◆ **Instructions for the task**
Pick out each line in the records below that contains the word "Select" and copy those lines in full.

--- Start Dataset extract ---

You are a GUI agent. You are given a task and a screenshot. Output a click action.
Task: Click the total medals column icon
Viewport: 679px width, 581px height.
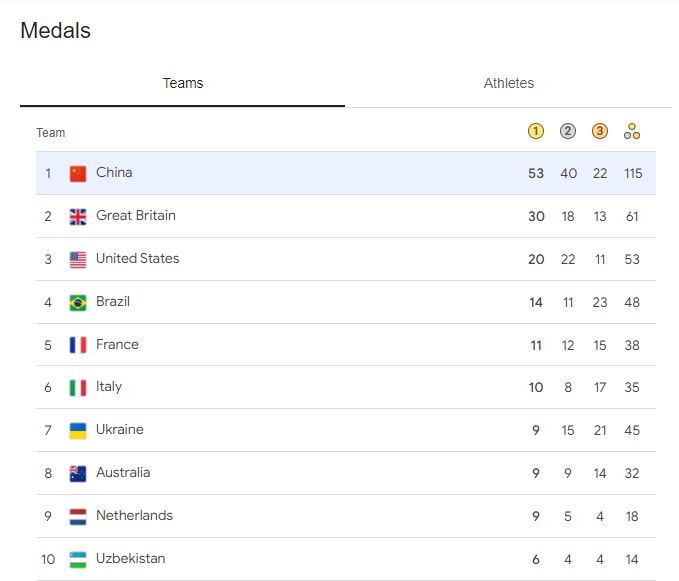click(632, 131)
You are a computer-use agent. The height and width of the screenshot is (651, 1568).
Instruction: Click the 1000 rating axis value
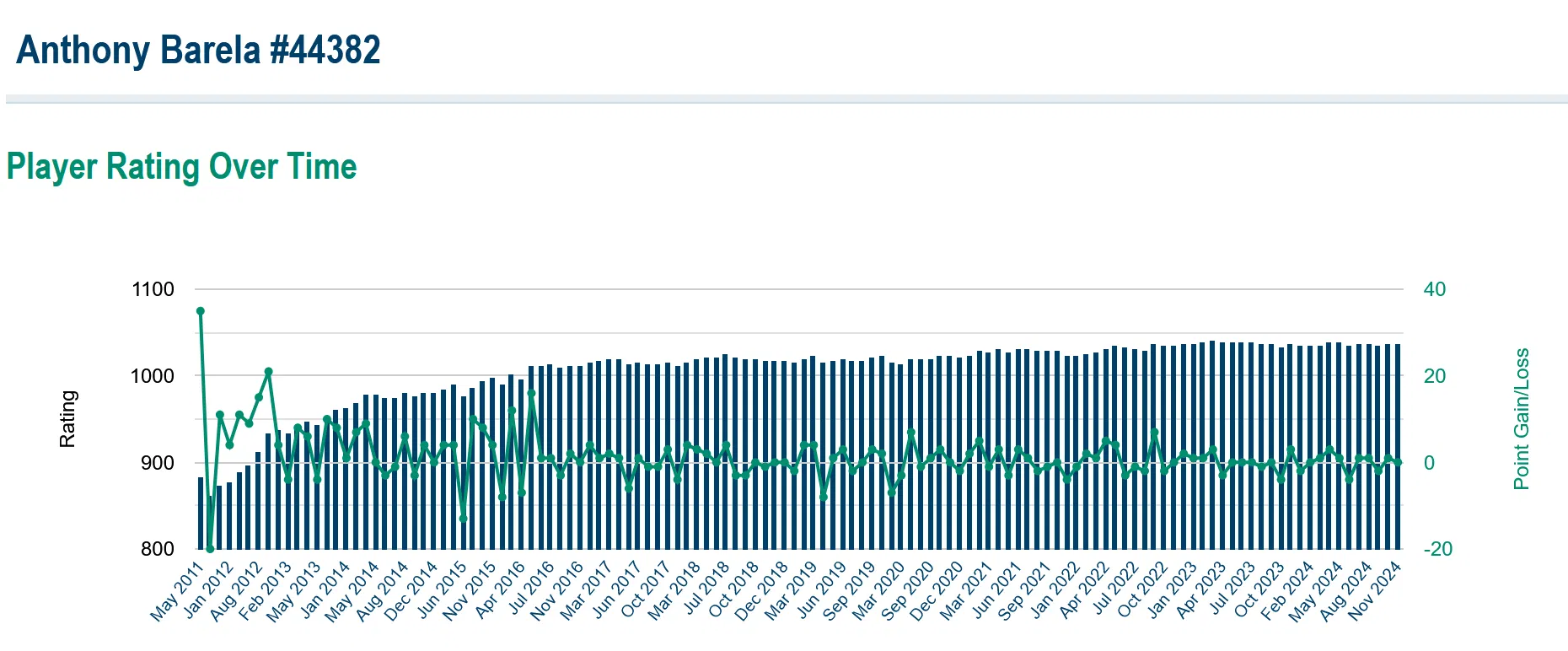pyautogui.click(x=153, y=376)
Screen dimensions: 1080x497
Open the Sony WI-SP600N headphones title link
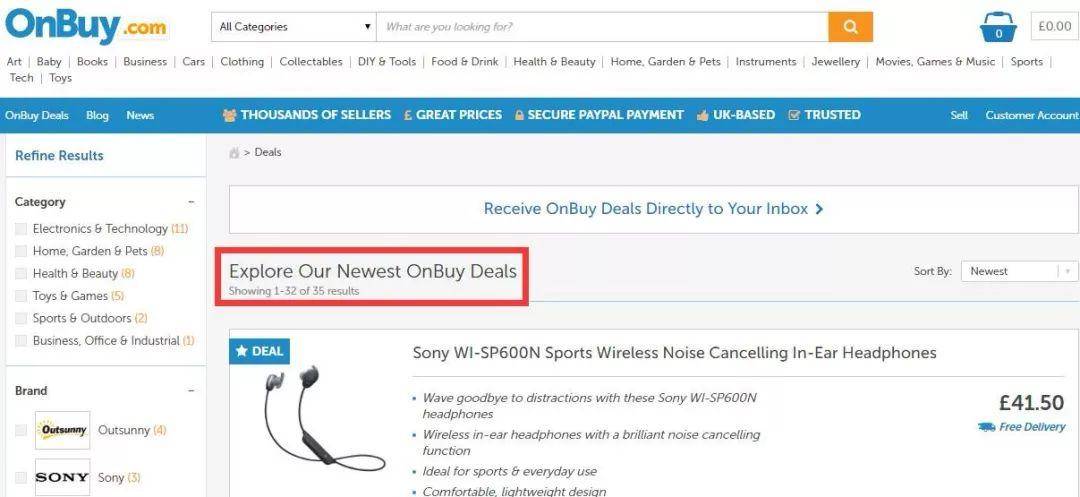pyautogui.click(x=674, y=353)
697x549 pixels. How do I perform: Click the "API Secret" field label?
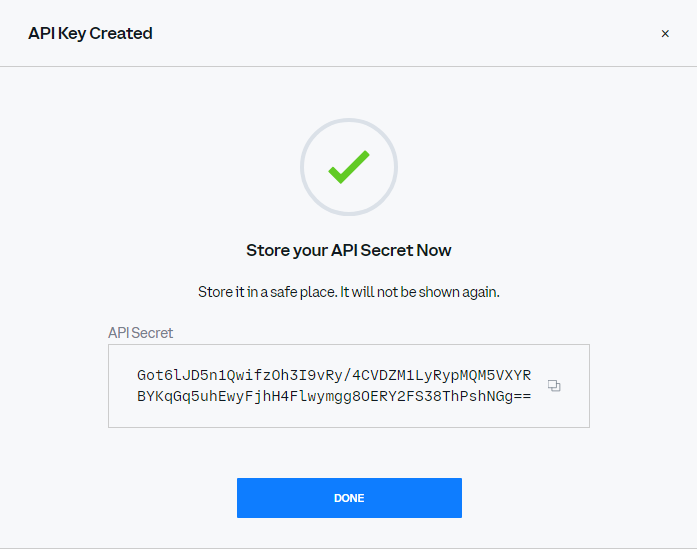140,333
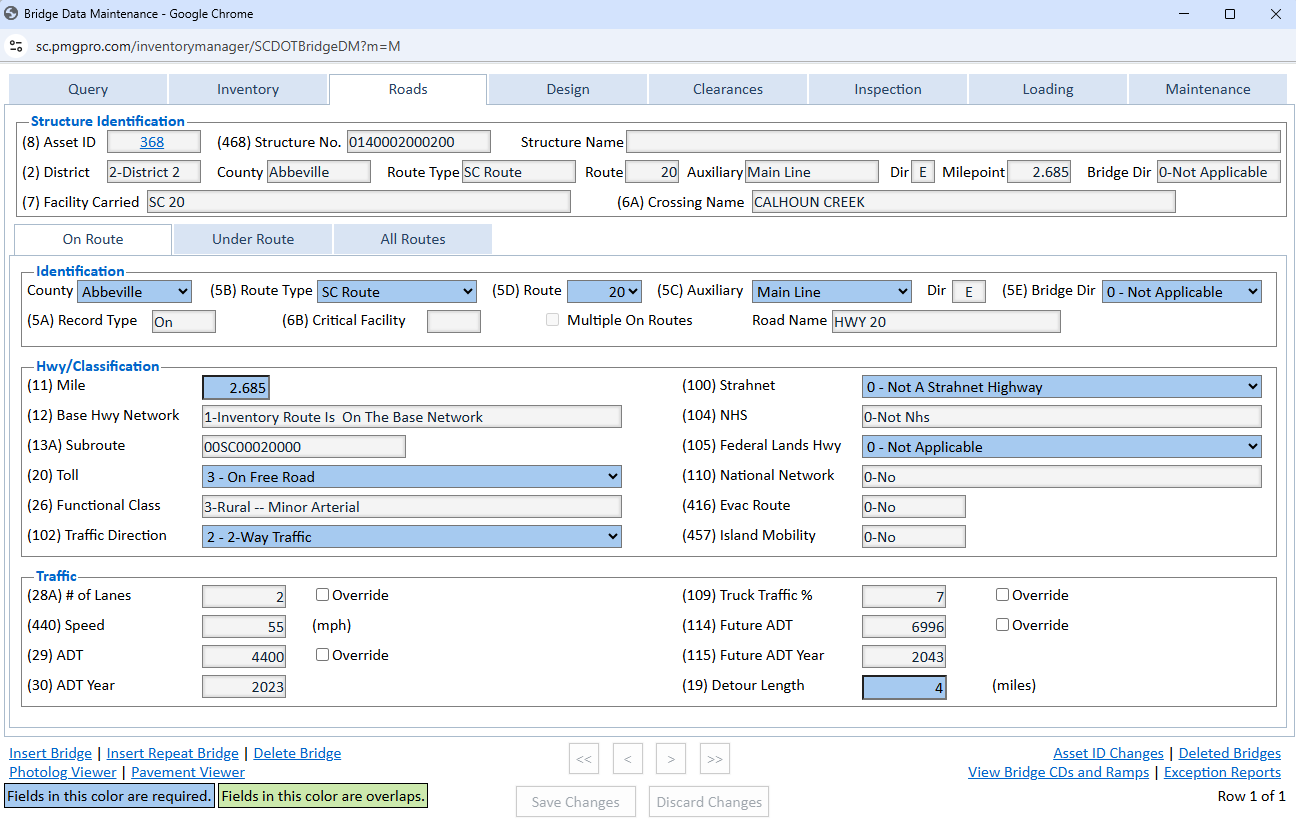Open Asset ID 368 link
Viewport: 1296px width, 819px height.
point(152,142)
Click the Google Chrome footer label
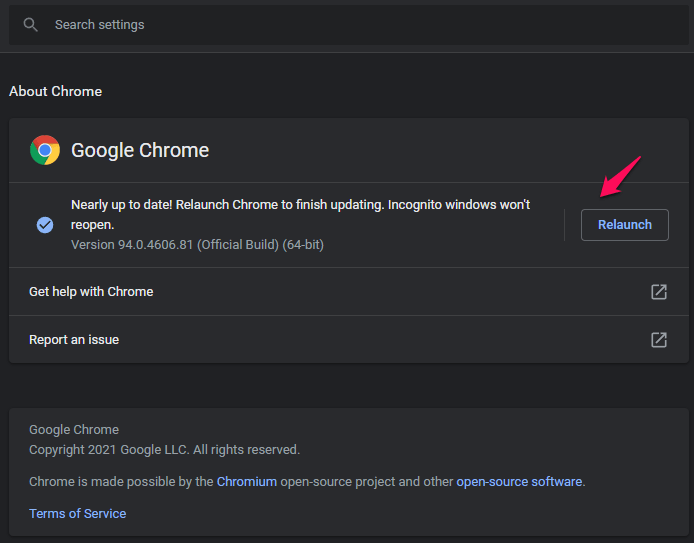Image resolution: width=694 pixels, height=543 pixels. click(74, 430)
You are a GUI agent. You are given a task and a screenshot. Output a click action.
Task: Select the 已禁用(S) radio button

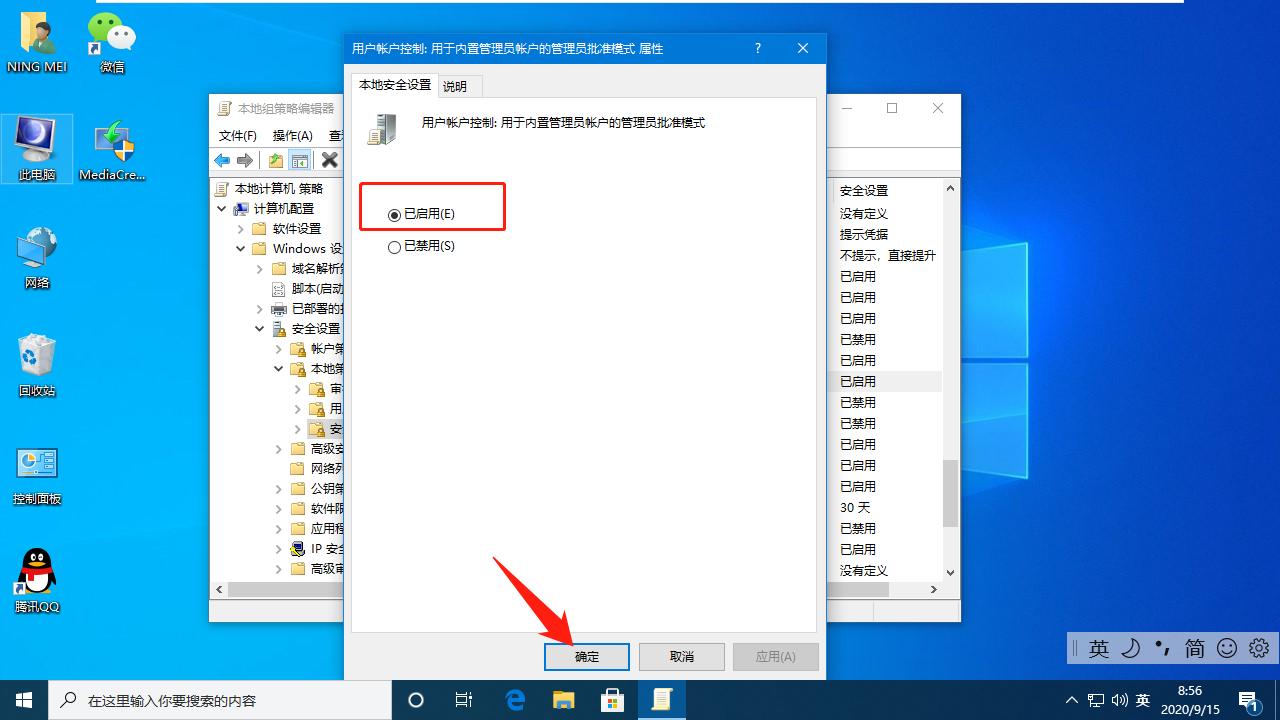coord(395,246)
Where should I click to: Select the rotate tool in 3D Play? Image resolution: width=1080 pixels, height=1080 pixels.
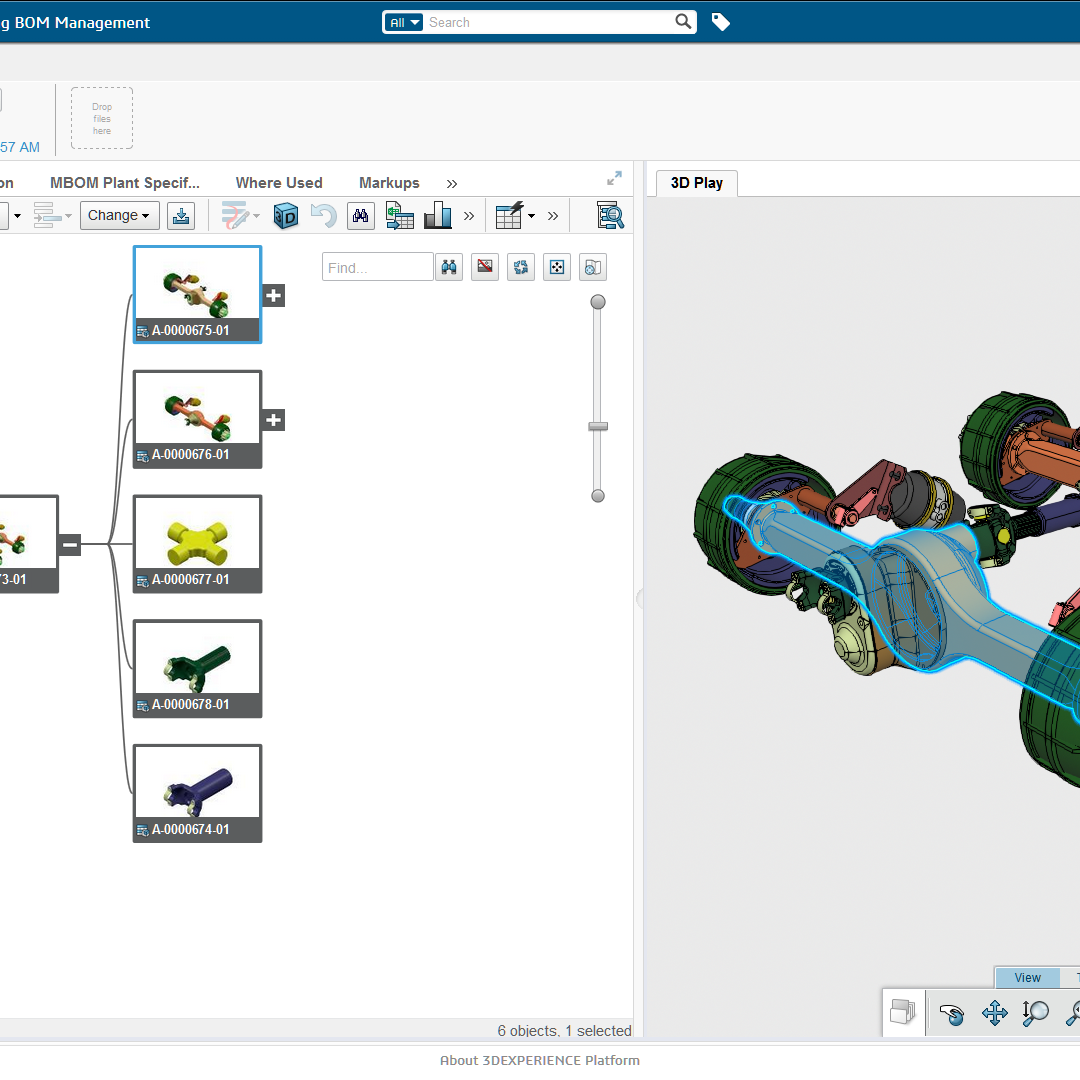[952, 1014]
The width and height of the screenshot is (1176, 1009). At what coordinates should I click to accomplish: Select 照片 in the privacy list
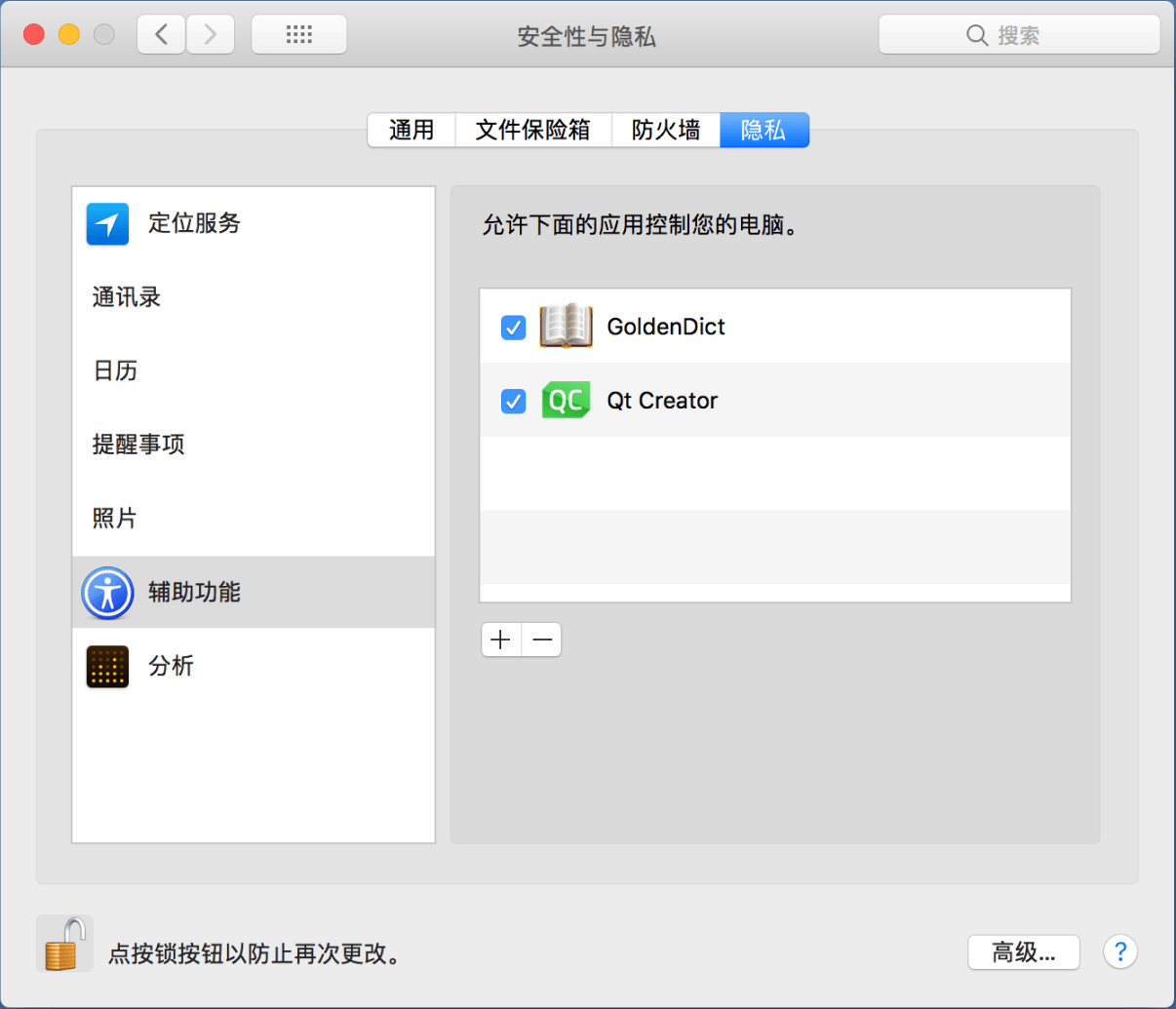115,519
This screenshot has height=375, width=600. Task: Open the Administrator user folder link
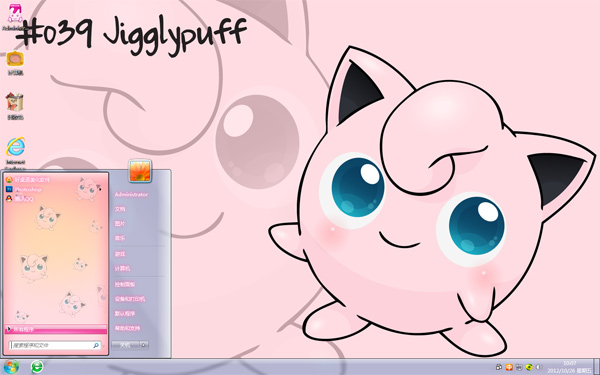coord(131,194)
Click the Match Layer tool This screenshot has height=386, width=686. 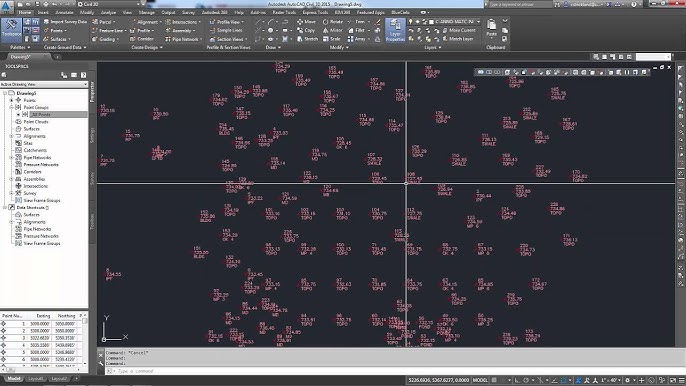pyautogui.click(x=458, y=39)
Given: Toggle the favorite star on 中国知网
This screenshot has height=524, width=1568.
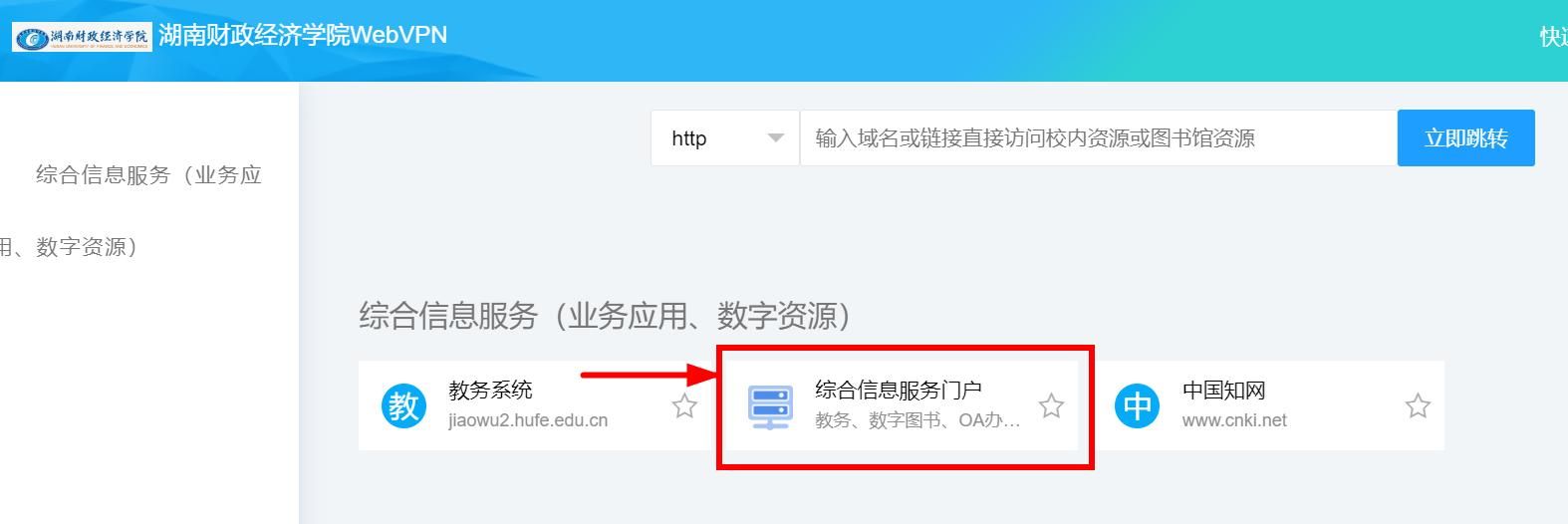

--- End Dataset extract ---

◆ **Full solution**
Task: Select the 已禁用(S) radio button
Where should I click to: Select the rotate tool in 3D Play? Image resolution: width=1080 pixels, height=1080 pixels.
The width and height of the screenshot is (1176, 1009). At what coordinates should I click to accomplish: Select 照片 in the privacy list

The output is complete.